Just wanting to confirm Rohan, that the Isolator may not be needed in your case as the CTEK in the Van will isolate the batteries once your 2nd car battery runs down to 12.7V? If not, I might need an isolator!

Also, if anyone's in the know - my setup is as follows :

I have a dual cab, caravan and 2 x 250 Dual units. 1 250 is connected to the trailer plug as a source then to the caravan battery. The other is used to charge an auxillary battery in the tub of the ute. 6 B&S cable connected the car battery, though a fuse to the CTEK AND to the trailer plug.

I am concerned about the situation when the caravan is connected.

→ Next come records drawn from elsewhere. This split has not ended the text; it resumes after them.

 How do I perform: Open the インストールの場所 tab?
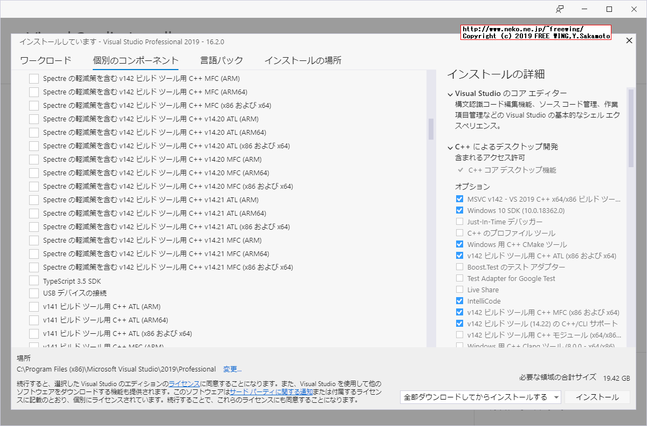tap(303, 60)
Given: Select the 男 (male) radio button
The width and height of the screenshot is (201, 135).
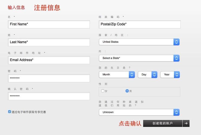Looking at the screenshot, I should [x=127, y=91].
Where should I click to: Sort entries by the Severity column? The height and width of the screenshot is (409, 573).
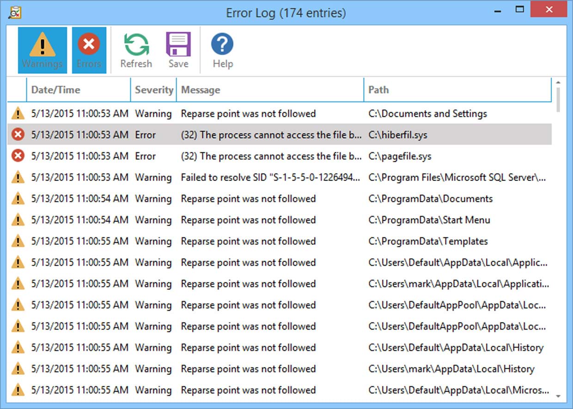click(x=154, y=90)
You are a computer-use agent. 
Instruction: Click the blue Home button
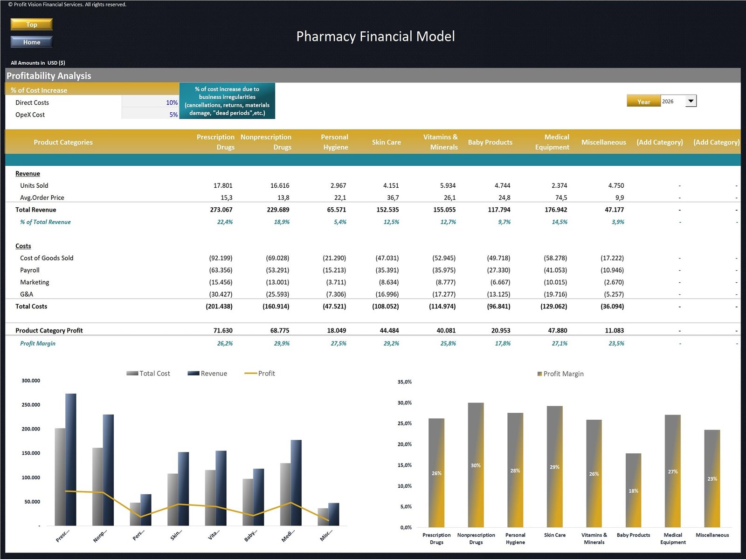pos(31,42)
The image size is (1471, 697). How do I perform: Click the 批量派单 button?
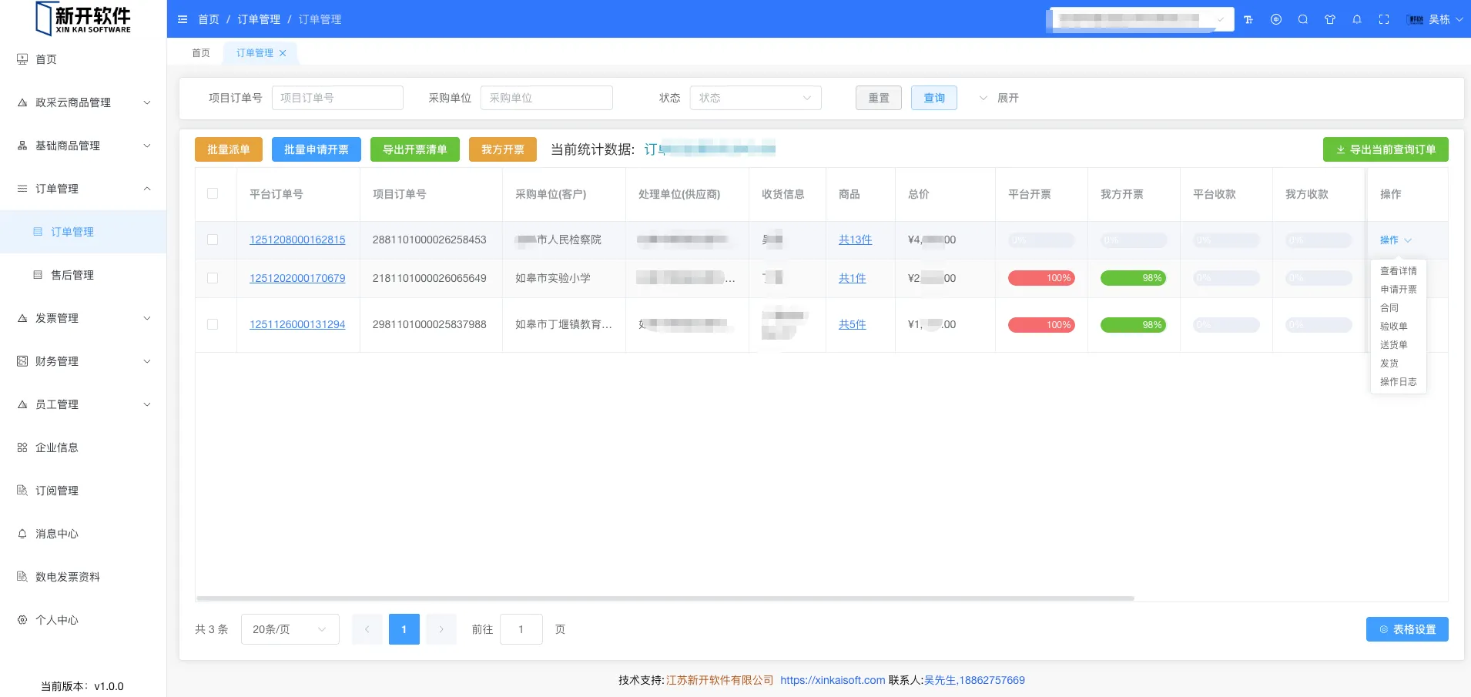228,149
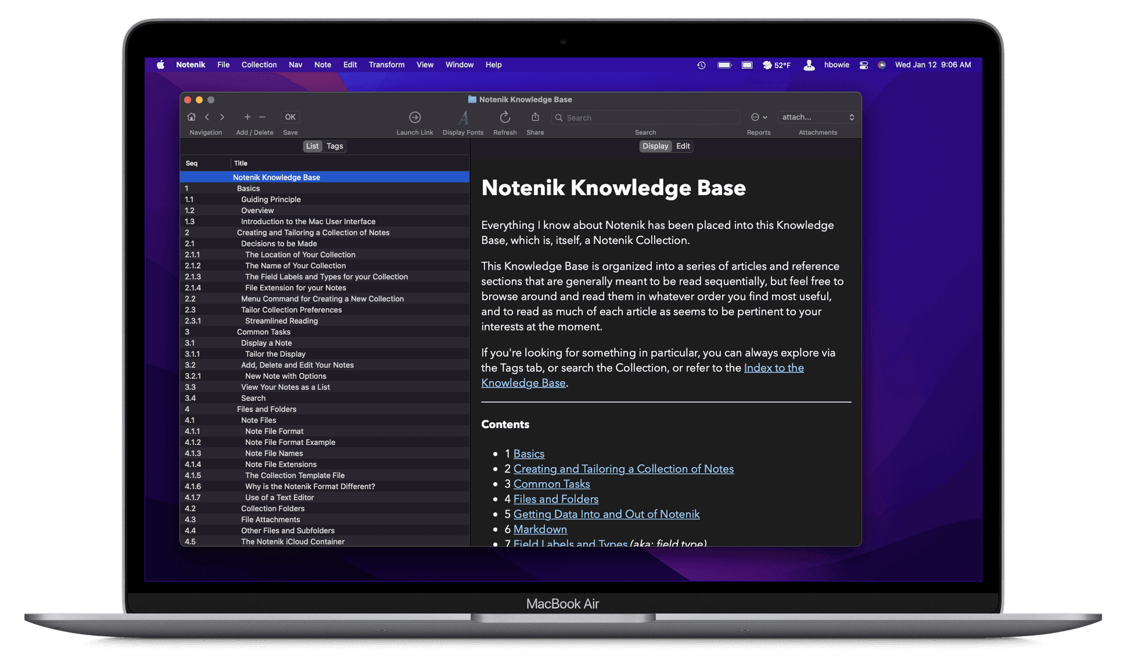Toggle the List view tab

coord(312,146)
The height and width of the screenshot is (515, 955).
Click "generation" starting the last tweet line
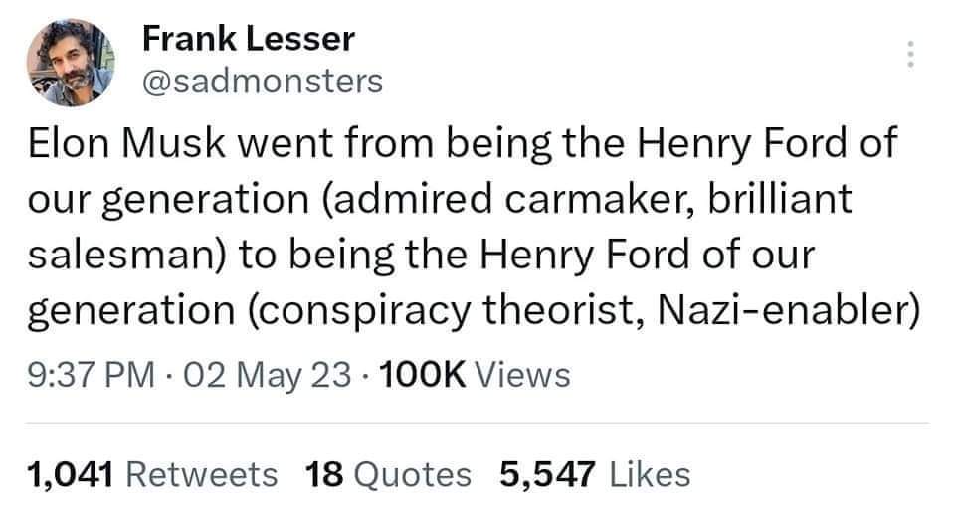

In that case the dual in the ute is connected to the car battery and the dual in the caravan is also connected to the car battery, through the trailer plug and same cable. In effect the input to both CTEKs is the same battery through the same cable. Presumably this is OK and once the car is running and the voltage increases, both CTEKS will charge their respective battery's. If the car is off, the voltage drops, both are isolated and the CTEKS isolate their respective battery's.

Otherwise, think I might just use the cable from the car battery to the CTEK in the tub to charge the aux battery, and connect the trailer plug to the aux battery via an anderson plug. Then the van CTEK will be powered from the aux battery in the ute.

Thoughts?

Cheers, Ryan.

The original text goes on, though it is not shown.